It's perfectly possible to run scripts with systemd unit files, so there's no real "flexibility" lost anywhere. The primary improvement is that systemd handles by default most of what used to be boiler-plate in every script, on top of calculating dependencies automatically. Then you get integrated process supervisor capabilities so that the init system actually knows whether services are running or not.
Speed was certainly a major motivator as well, considering the increasing popularity of containers and on-demand virtual machines.
To me it seems that "gradual evolution" was exactly what they did, and it wasn't really going anywhere. Lennart came up with systemd and convinced enough people that it's worth the pain of migration to get a clean start.
I don't know how to write sysvinit scripts any more than I know how to write fizzbuzz. What I do know is how to program and specifically how to write and maintain and debug shell scripts. I NEED that for other automation purposes and cannot get rid of that mandatory requirement so it used to dovetail quite well with init scripts. There are corner cases and security issues and tradition, which means copying a known good init script and editing nothing but the executable names is a great start, but its not really a serious problem. I don't care if its verbose, as long as its simple and understandable and most importantly, predictable.
Now instead of applying a language and tradition I know to a simple task like init, I get to learn a whole new ecosystem and technology to do about the same thing I always did except vastly more complicated, and I can't even shed the old knowledge because its needed elsewhere. That makes overall systems harder to use, slower, buggier, and less reliable. And thats defined as "progress" because its new so it must be better.
Honestly, I don't think that argument holds much water.
Init systems are not "just shell". If you go and try to write a sysv init script with only shell skills, chances are your init script will be broken in some obscure way. Perhaps because you didn't specify LSB headers correctly, or your PID file handling is subtly broken, or you're missing a check somewhere and the script is racey.
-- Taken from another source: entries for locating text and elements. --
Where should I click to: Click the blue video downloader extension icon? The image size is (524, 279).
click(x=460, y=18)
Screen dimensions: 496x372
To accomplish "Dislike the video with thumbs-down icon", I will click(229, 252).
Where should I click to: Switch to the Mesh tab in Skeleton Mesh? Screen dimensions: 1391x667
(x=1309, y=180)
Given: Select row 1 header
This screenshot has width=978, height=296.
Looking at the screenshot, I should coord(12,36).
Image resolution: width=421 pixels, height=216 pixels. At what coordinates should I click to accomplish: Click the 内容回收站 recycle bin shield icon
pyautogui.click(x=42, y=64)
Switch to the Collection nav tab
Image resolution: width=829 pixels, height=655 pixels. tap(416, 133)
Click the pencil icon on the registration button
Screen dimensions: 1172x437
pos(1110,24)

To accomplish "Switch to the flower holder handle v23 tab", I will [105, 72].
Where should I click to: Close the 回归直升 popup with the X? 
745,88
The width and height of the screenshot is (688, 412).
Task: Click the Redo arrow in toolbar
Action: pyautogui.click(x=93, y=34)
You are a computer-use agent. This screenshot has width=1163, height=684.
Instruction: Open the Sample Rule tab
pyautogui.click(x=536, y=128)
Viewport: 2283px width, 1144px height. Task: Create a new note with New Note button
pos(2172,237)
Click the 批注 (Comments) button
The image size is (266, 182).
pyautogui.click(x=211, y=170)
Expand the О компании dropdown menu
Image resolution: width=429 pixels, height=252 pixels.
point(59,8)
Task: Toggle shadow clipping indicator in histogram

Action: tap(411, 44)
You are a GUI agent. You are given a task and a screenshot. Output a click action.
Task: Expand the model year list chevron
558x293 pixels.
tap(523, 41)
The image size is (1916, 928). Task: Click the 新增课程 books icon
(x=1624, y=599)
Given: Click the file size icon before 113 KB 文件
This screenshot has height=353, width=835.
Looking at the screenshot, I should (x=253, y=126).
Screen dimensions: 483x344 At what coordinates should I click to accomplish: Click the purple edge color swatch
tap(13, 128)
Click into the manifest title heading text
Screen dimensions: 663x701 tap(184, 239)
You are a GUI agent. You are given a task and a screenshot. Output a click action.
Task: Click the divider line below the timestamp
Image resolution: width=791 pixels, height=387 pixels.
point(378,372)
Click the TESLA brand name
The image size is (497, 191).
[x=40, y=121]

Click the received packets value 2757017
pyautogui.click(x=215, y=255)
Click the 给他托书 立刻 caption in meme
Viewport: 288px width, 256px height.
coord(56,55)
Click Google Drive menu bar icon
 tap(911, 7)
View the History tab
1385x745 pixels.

I can't really say how much reading it would take to catch all the corner cases with sysv init scripts, but for simple cases, you will be able to write a correct unit file after about 15 minutes of reading the manuals.
Knowing shell helps, but you'll still need the tool-specific knowledge.
I don't think it's really fair to compare writing unit files to being able to program in shell.
True, knowing the systemd unit options is not a reusable skill, but it's not a huge effort either: the syntax is trivial (INI-inspired, the same as .desktop files) and the options themselves are rather well documented.
And for sure, these options are immensely more reusable when writing a new unit file than mixing and matching shell snippets taken from different init script using different styles and conventions.
It was around before the Debian Technical Committee made its decision. It wasn't one of the options to choose from, but it was an existence proof, for those making the decisions, that systemd unit files will not lock them in and that there's a route for Debian packages that have systemd units on Debian kFreeBSD and Debian Hurd.
Too bad it is not the unit files one should worry about, but the continued scope creep of the systemd project.
by the time one want to move from systemd to nosh, or anything more limited in scope, one may have face the rebuilding of Linux user space from the ground up.
It's not the unit files as a potential lock-in that one need worry about now, because of the nosh project. But it most definitely was one thing that people thought about then.
Possible sure, but it the systemd compatiblity with sysv scripts are listed as 99%. Meaning that complex scripts are liable to break, and it is exactly those that you want the compatibility for.
Speed was certainly a major motivator as well, considering the increasing popularity of containers and on-demand virtual machines.
To me it seems that "gradual evolution" was exactly what they did, and it wasn't really going anywhere. Lennart came up with systemd and convinced enough people that it's worth the pain of migration to get a clean start.